Lorsque l'Occidental, en parlant, « touche du bois », il y a, dans ce geste anodin, la réminiscence d'une croyance antique en l'interconnexion des éléments des deux mondes, comme si ces éléments obéissaient à des énergies qui échapperaient au contrôle de l'homme. Qu'est-ce qui singularise, dans ce cas, l'attitude de l'homme africain ? Celui-ci semble se comporter quotidiennement comme atteint d'une sorte de synesthésie : une sensation cache ou appelle une autre sensation de cattégorie différente ; on comprend l'importance du signe dans la culture et la littérature négro-africaine ; les signes foisonnent dans « Les soleils des indépendances » ; un être abstrait peut donner naissance à un être concret. Ainsi, nommer, c'est appeler à l'existence, c'est créer à la manière du démiurge. La frontière entre les deux mondes est artificielle : on glisse aisément de l'un à l'autre.
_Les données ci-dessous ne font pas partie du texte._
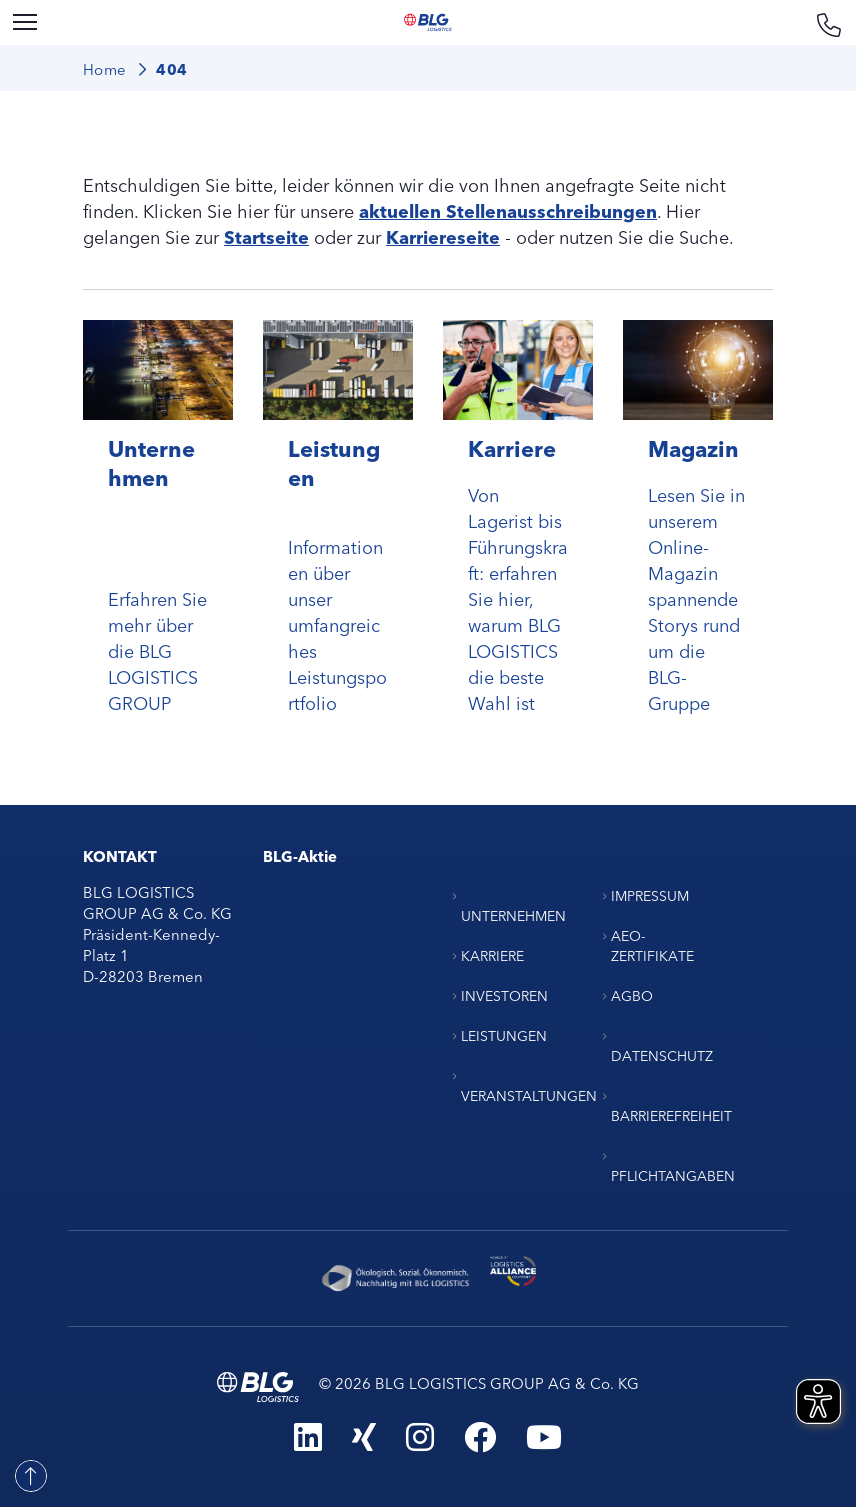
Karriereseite (443, 236)
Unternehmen (151, 462)
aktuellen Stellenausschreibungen (508, 210)
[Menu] (25, 22)
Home (105, 68)
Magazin (693, 447)
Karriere (512, 447)
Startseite (266, 236)
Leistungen (334, 462)
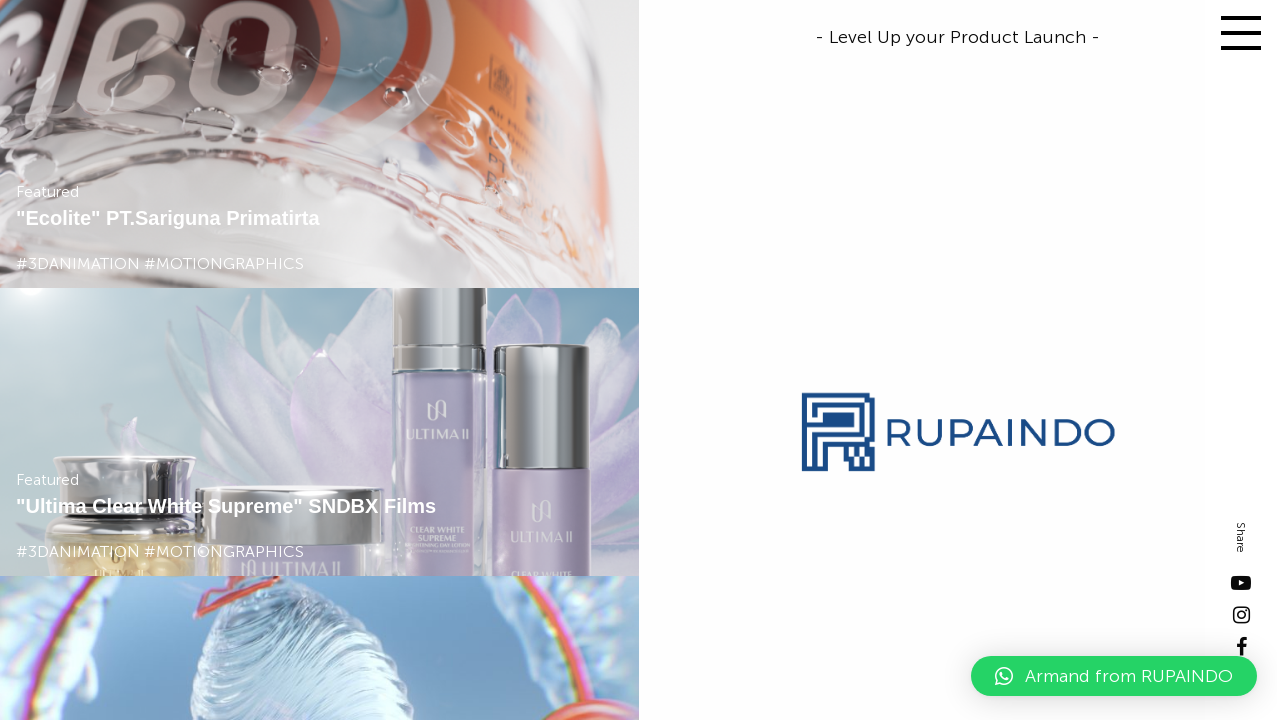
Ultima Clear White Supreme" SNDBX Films (230, 506)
La logique exige qu'une telle croyance accable la conscience de l'homme; celui-ci doit se sentir responsable de tous les grands détours de l'Histoire ; ce n'est encore le cas ni chez nos dirigeants politiques ni chez nos cadres administratifs ; pourtant, les bouleversements sociaux, politiques , culturels, même ceux qui paraissent les plus imprévisibles, les phénomènes qui ont engendré la Pérestroïka, relèvent toujours directement ou indirectement de la responsabilité de l'homme et même les cataclysmes naturels auraient pu être conjurés ou tout au moins leurs conséquences auraient pu être sans effets néfastes sur la vie de l'homme si celui-ci avait su être attentif aux signes. » Passage essentiel, montrant bien le fossé qui sépare l'Occident, où les mots n'existent que sur le papier sans que cela tire à conséquence, de l'Afrique, où les phrases et les livres s'insèrent dans tout un contexte social et matériel : pas de rupture, en Afrique, entre la Littérature et la Vie, et la Réalité, car pour l'Africain, comme pour Adam, nommer, c'est créer. Plus encore par écrit. Procurez-vous donc l'ouvrage La langue d'Ahmadou Kourouma, ACCT 13 quai A. Citroën Paris XVe ou KARTHALA, 22-24 bd Arago, Paris XIIIe. Et lisez, ensuite ou dès l'abord, Les soleils des indépendances, dudit Ahmadou Kourouma.